NES Development Day 1: Creating a ROM

, Famicom, Programming

Recently I’ve been dabbling with some NES (Nintendo Famicom) development. NES development is a bit fun and a bit frustrating… but it’s the kind of frustration that makes you feel all warm and fuzzy inside when you finally get something to work.

Retro Homebrew: Why NES?

I knew I wanted to make a 2D retro game, but there are just so many systems to choose from, and many of them have good homebrew communities you can learn from. It was time to narrow the list down. My final list had four systems on it. I wanted a system small enough that it could barely do what I wanted it to do, with a good community and good documentation.
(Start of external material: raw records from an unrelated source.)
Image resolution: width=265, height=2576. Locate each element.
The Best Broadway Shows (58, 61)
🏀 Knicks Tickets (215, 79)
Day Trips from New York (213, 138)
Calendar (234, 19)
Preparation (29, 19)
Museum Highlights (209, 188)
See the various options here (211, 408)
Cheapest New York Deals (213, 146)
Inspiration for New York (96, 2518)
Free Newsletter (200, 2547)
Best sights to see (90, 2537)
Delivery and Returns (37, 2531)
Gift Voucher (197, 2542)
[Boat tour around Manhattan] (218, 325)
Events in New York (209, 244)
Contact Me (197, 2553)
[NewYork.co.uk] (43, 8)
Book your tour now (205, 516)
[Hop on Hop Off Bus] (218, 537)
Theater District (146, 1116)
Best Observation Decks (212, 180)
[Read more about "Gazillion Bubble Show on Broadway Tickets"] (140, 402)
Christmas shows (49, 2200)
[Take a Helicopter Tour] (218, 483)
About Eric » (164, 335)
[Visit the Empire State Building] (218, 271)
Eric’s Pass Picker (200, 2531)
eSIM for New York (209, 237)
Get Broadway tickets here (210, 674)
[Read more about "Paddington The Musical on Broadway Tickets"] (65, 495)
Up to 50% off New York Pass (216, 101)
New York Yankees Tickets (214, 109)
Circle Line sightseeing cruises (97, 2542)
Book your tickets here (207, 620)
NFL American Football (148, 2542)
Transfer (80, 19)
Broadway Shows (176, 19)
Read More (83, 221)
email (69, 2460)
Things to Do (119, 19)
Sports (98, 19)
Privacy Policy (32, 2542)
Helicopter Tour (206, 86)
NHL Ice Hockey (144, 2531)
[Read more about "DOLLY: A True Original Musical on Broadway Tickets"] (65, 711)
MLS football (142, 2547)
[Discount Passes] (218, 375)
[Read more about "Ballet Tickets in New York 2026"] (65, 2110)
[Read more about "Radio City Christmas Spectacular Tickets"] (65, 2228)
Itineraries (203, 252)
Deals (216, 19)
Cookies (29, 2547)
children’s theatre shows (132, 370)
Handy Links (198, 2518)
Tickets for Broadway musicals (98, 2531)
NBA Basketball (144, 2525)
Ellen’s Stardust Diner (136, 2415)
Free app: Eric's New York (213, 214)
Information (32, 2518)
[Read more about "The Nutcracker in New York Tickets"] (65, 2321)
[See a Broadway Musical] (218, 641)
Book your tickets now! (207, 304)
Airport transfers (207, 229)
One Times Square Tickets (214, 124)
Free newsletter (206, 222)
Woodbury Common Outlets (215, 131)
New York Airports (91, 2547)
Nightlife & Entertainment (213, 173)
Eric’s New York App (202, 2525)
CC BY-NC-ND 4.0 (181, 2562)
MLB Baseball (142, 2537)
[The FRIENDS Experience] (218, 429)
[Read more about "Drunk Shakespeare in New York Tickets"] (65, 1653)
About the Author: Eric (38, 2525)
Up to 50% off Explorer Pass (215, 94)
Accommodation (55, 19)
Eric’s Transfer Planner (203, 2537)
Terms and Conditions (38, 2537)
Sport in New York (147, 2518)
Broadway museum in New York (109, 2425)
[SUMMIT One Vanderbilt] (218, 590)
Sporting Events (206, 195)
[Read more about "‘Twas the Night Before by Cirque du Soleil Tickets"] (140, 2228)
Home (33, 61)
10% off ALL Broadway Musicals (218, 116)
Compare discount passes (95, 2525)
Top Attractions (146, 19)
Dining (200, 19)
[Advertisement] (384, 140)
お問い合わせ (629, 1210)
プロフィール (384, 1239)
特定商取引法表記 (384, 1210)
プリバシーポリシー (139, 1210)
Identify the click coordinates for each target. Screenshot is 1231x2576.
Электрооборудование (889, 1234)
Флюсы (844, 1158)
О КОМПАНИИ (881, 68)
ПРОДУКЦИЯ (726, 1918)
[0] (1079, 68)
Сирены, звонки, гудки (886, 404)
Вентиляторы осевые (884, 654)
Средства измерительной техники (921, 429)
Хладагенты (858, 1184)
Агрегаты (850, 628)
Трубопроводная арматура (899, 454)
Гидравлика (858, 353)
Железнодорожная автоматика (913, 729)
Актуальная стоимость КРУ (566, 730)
Of these systems, the NES is the most generally limited. The background tile layer on an NES is two regions of 32x30 tiles, which is about the same size as one screen of video. This makes it difficult to scroll both horizontally and vertically at the same time, which is why so many games didn’t have free scrolling, and the ones that did often had visual glitches when scrolling in one of the directions. The NES gives you a small palette to choose from, with a maximum of 25 different colors on screen at any given moment, and only three different colors in any sprite or background tile. This makes any kind of art direction a real challenge. The NES also only has 2 KiB of RAM available to the CPU, which is more or less a vanilla 6502 with no binary-coded decimal instructions. Sound effects are limited to a single triangle wave, two PWM channels, a noise generator, and 6-bit PCM.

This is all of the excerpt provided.